Angry Protesters Continue to Take to Streets across Middle East over Trump’s Pro-Israel Peace Plan

Angry Protesters Continue to Take to Streets across Middle East over Trump’s Pro-Israel Peace Plan

Angry protesters burn the US and the Israeli flags, during a protest against the White House plan for ending the Israeli-Palestinian conflict, at Ein el-Hilweh refugee camp, in the southern port city of Sidon, Lebanon on January 29, 2020. (AP/Mohammed Zaa

Thousands of Palestinians and pro-Palestine supporters have gathered downtown across a number of Arab and Middle Eastern countries, voicing their firm rejection of the peace plan announced by the US President Donald Trump.

In the Palestinian territories, protesters were shot and injured on Thursday by rubber-coated metal bullets and teargas as Israeli soldiers attacked protesters in Ramallah and AlKhalil in the occupied West Bank.

In Ramallah, a large number of Palestinians participated in a protest march to the northern end of the city where the Israeli army maintains a checkpoint known as the DCO.

In AlKhalil, in the south of the West Bank, Palestinian protesters clashed with Israeli soldiers at more than one location, according to reports.

Similar clashes were reported at Arroub refugee camp and the town of Sair, north of AlKhalil, where soldiers also dispersed the protesters using teargas and rubber bullets.

As US President Donald Trump unveiled the details of his peace plan Jan. 28, dozens of Jordanians also rallied in front of the US Embassy in Amman. They decried the so-called "deal of the century" and demanded the closure of the US and Israeli embassies in Amman.
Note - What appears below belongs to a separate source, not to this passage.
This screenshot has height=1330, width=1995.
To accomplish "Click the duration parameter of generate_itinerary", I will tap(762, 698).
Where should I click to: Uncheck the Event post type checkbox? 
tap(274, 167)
At the sit-in, the protesters chanted, “Raise your voice," "Down with the Americans' approach," "No embassy for the Zionist entity on your land, O Amman," "No US embassy on your land, Amman," "Palestine is an Arab [state]" and "Down with Wadi Araba,” a reference to peace agreements with Israel.

They rejected Trump's declaration of Jerusalem as the undivided capital of Israel and denounced the plan for denying Palestinian refugees the right to return to Palestine.
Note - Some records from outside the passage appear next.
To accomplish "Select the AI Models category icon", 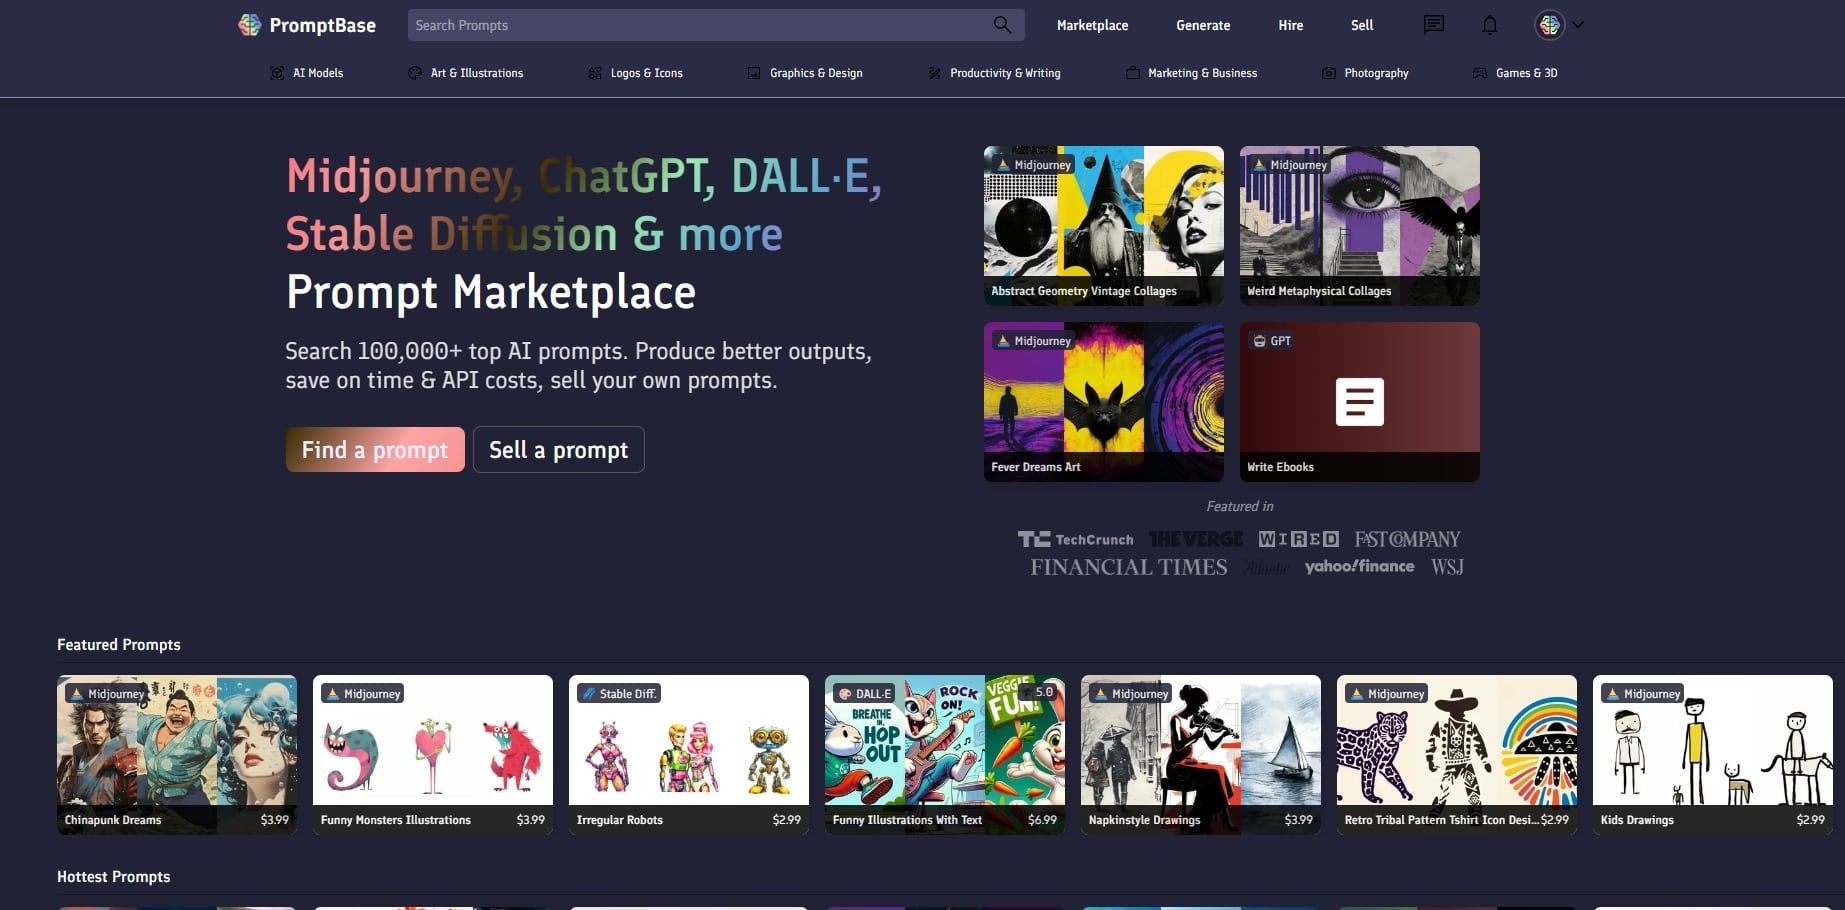I will point(275,72).
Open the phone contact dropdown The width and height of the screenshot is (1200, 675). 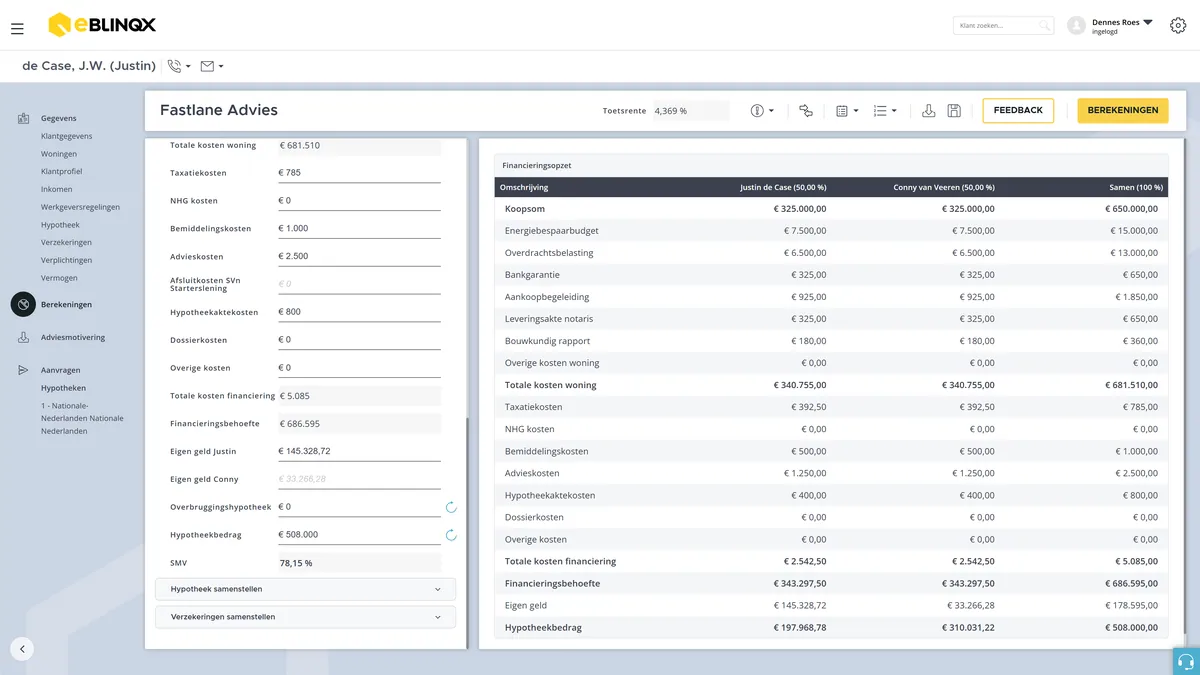[x=179, y=66]
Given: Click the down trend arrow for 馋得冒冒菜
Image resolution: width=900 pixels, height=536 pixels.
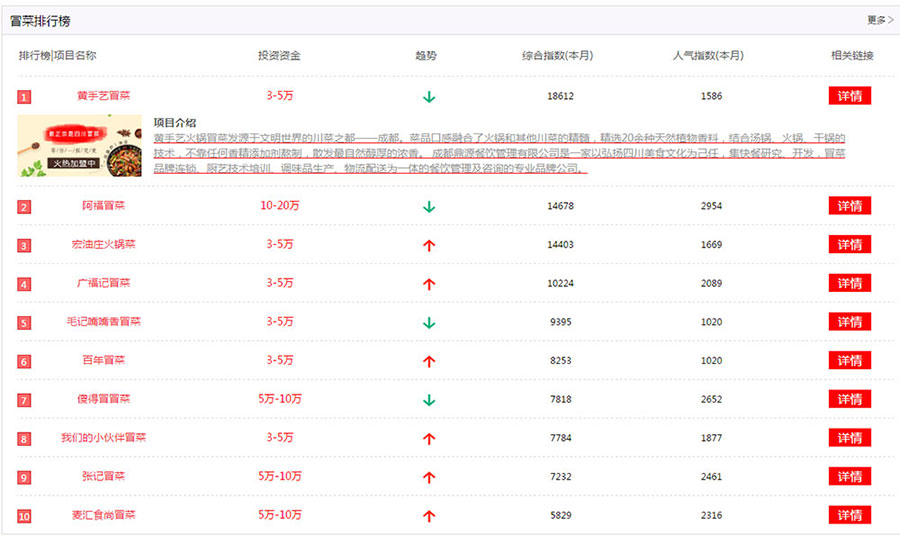Looking at the screenshot, I should coord(429,400).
The popular position against the deal mirrors the official Jordanian position. The kingdom hosts 2.1 million Palestinian refugees and holds custodianship of the holy sites in Jerusalem.

King Abdullah II had explicitly voiced his rejection of the US plan during his Jan. 26 visit to Aqaba. “Our position is very well known toward the so-called 'deal of the century.' The word ‘no’ is clear to everyone,” he said.
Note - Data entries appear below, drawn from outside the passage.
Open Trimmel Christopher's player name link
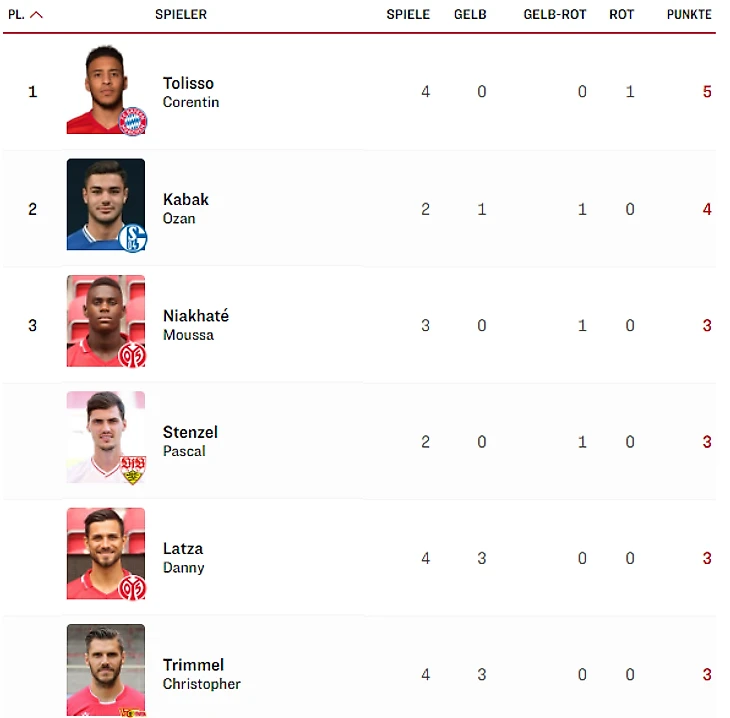The height and width of the screenshot is (718, 730). click(202, 674)
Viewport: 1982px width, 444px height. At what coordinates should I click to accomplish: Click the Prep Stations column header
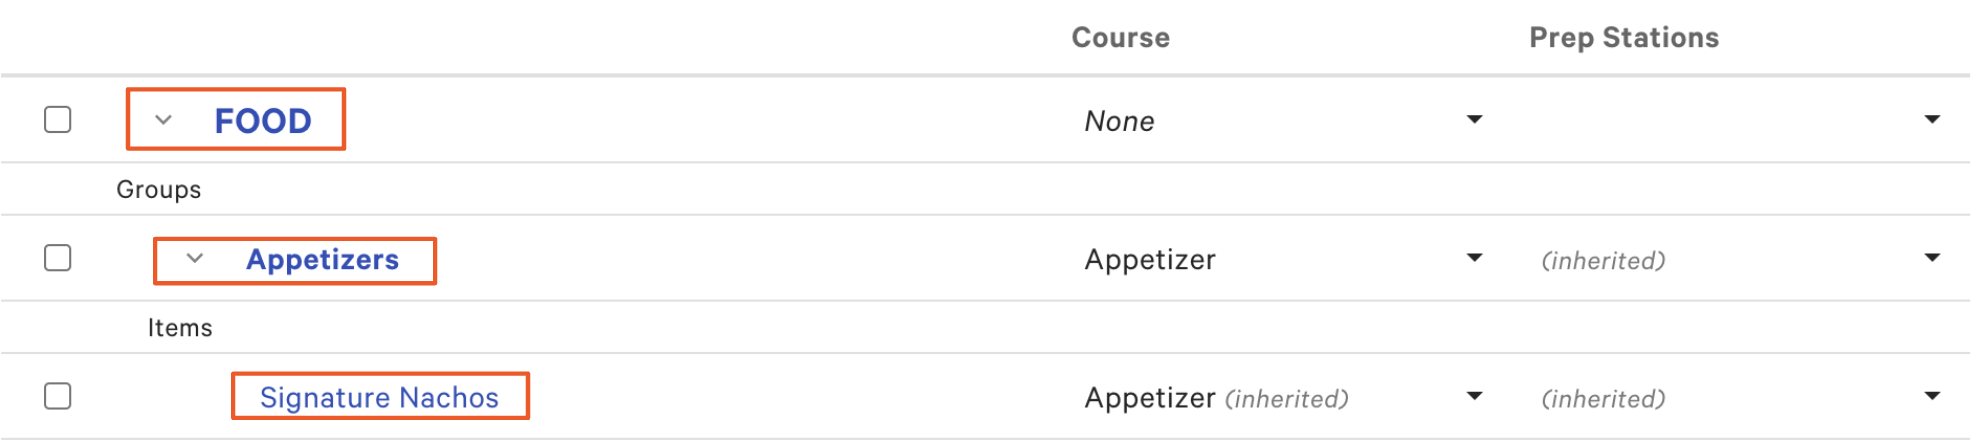pyautogui.click(x=1624, y=38)
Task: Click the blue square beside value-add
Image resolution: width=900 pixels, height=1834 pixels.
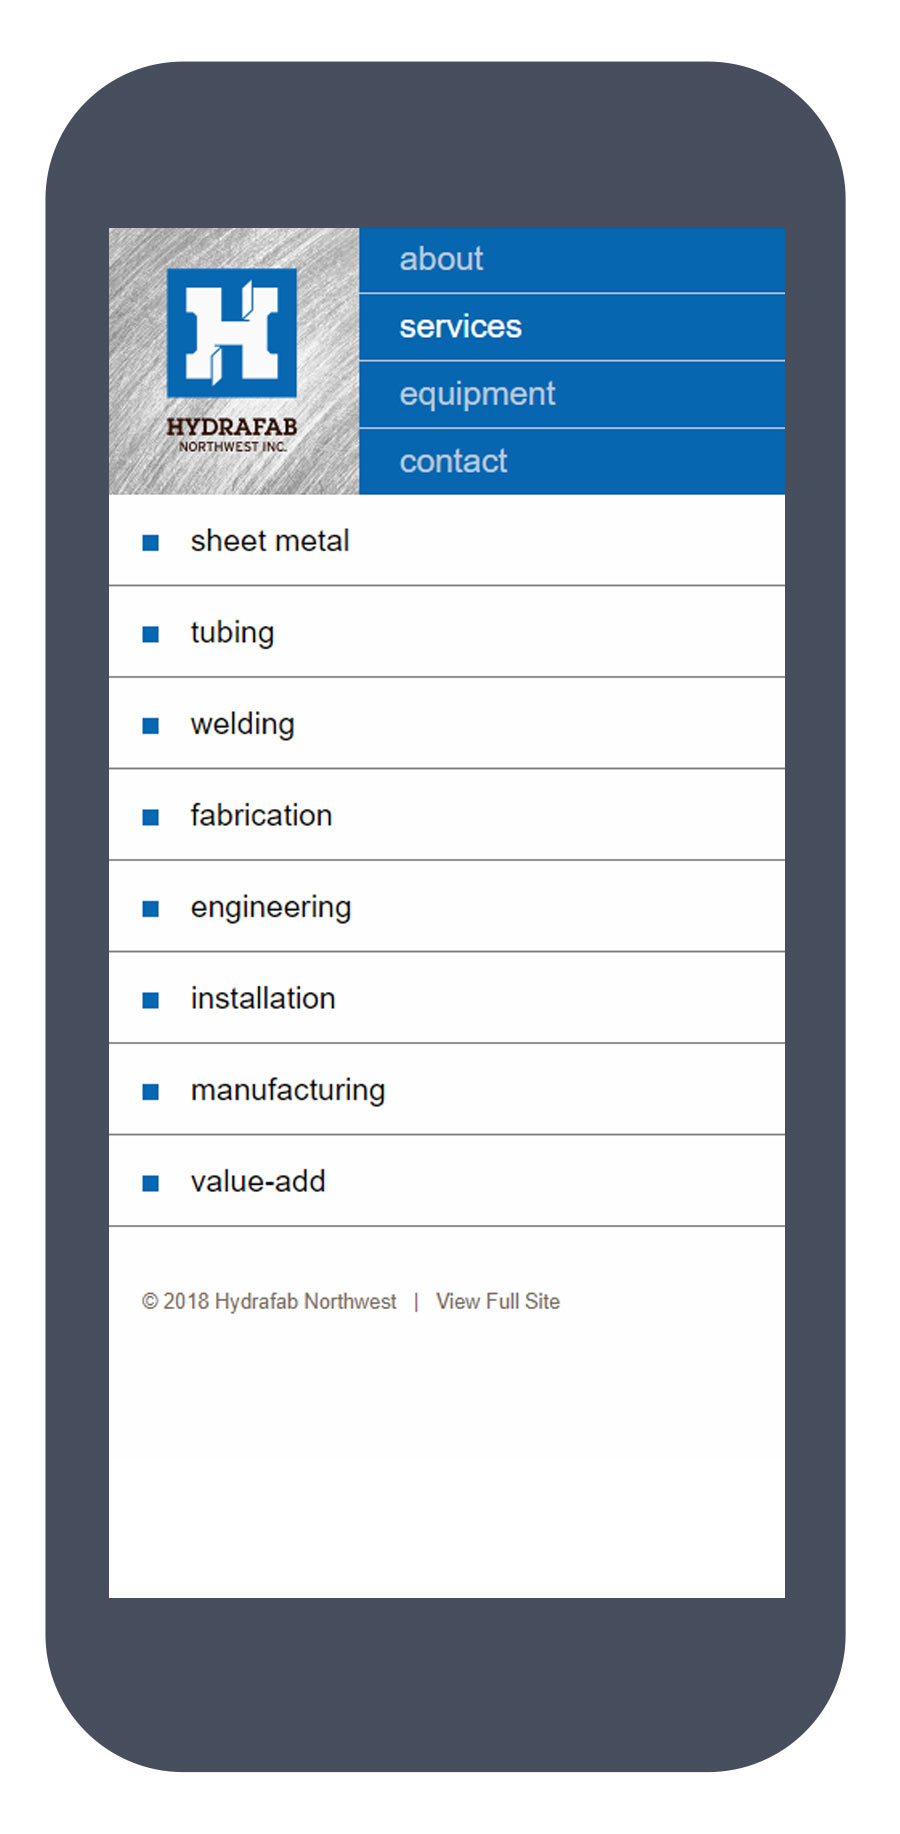Action: coord(151,1183)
Meanwhile, “Insulting”, “Shameful”, “A disgrace” were some of the words used by Palestinian refugees in Lebanon over the past few days to describe the White House plan for ending the Israel-Palestinian conflict.

At refugee camps across the country, Palestinians staged strikes, protests and sit-ins a day after US President Donald trump revealed the long-awaited details of the plan, denouncing it as ridiculously lop-sided and saying it gives them no rights.

“Trump’s words mean nothing to us. This isn’t his land for him to bargain or sell or give to someone else,” said Sawsan Warde, a middle-aged Palestinian woman at the crowded Bourj al-Barajneh camp in the Lebanese capital. “He can give the Jewish people or Netanyahu a part of his land, but Palestine is for us. It was, it is and will always be ours.”

The words reflected the deep bitterness felt by Palestinians at the plan unveiled by Trump and Prime Minister Benjamin Netanyahu at the White House on Tuesday. The plan supports the Israeli position on nearly all of the most contentious issues in the decades-old conflict and falls far short of Palestinian demands, leaving them with disjointed areas and allowing Israel to annex its settlements in the West Bank.

A thousand no’s,” said Palestinian President Mahmoud Abbas in response.

Among Palestinian refugees, many likened the plan to the Balfour Declaration, the British government’s promise in 1917 to Zionists to create a Jewish home in Palestine.

“This is an extension of the Balfour declaration,” said Mariam Gebril, who took part in a protest at the Ein el-Hilweh refugee camp — an overpopulated, sprawling territory just south of Beirut that houses up to 70,000 refugees and their descendants.

“Trump thinks he controls the world and other countries. He imposes sanctions, opens and closes embassies as he wishes. … The world doesn’t work this way,” she said, saying Palestinians need to fight back with weapons because diplomacy and negotiations do not work.

Protesters burned tires and pictures of Trump and Netanyahu. They also set on fire to American and Israeli flags. Many expressed outrage at Gulf Arab countries they see as complicit in the plan unveiled Tuesday.

Trump released his proposed deal during an event at the White House alongside Israeli Prime Minister Benjamin Netanyahu in Washington on Tuesday.

The so-called 'Vision for Peace' — which all Palestinian groups have unanimously rejected — would, among other contentious terms, enshrine Jerusalem as “Israel’s undivided capital” and allow the occupying regime to annex settlements in the occupied West Bank and the Jordan Valley.